Elegy
by Kivrin
Summary: Dis is the daughter of kings, and knows the meaning of dragonfire. She also knows what it means to give up on her dreams.


Well, I'm back.

What do you know, I seem to be overwhelmed with sorrow over Dis again. I see this as a companion piece to my other short stories - Entwined, and The Education of Princes, though none of them are compulsory reading for this one, of course!

Hoping all of you are well, and offering sincere apologies for an extended absence, as well as assurance of renewed output on my part, I remain your humble servant ~ Kivrin.

* * *

There are moments in every mother's life when she realises her hopes are to be dashed. Her children will not become what she had hoped and dreamed for them. They may not become anything. She either rejects that truth, holding to a useless dream, or she learns to change her hopes, to fit them to reality.
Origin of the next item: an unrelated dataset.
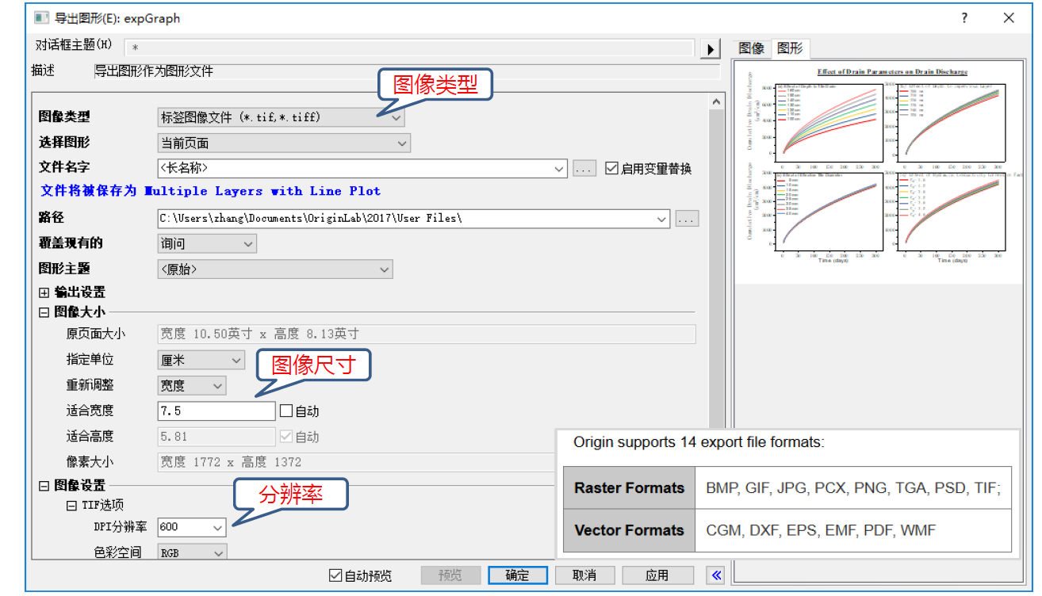Screen dimensions: 1042x596
Task: Switch to the 图形 tab
Action: point(790,48)
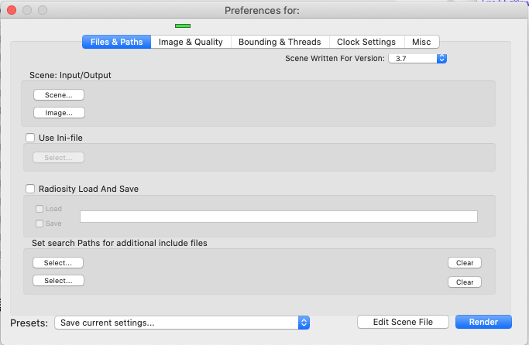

Dis loses her world when she is too small to know what it means. She builds a new one with her hands, reclaiming life and light and joy in a dark place, and she holds onto the scraps of hope that come her way with all the might of Durin's line.

She knows it will never be enough.

* * *

When her first child is born, she rejoices to see the strength of him. He cries like a healthy babe, and his eyes are bright and alert when they first meet hers.

"A fine heir!" Thorin says when he meets Fili, holding him awkwardly. Dis stifles an inappropriate smile at the sight of him, her warrior brother, looking as if he would rather face a dragon than rock a baby. "He will make a great king one day, sister."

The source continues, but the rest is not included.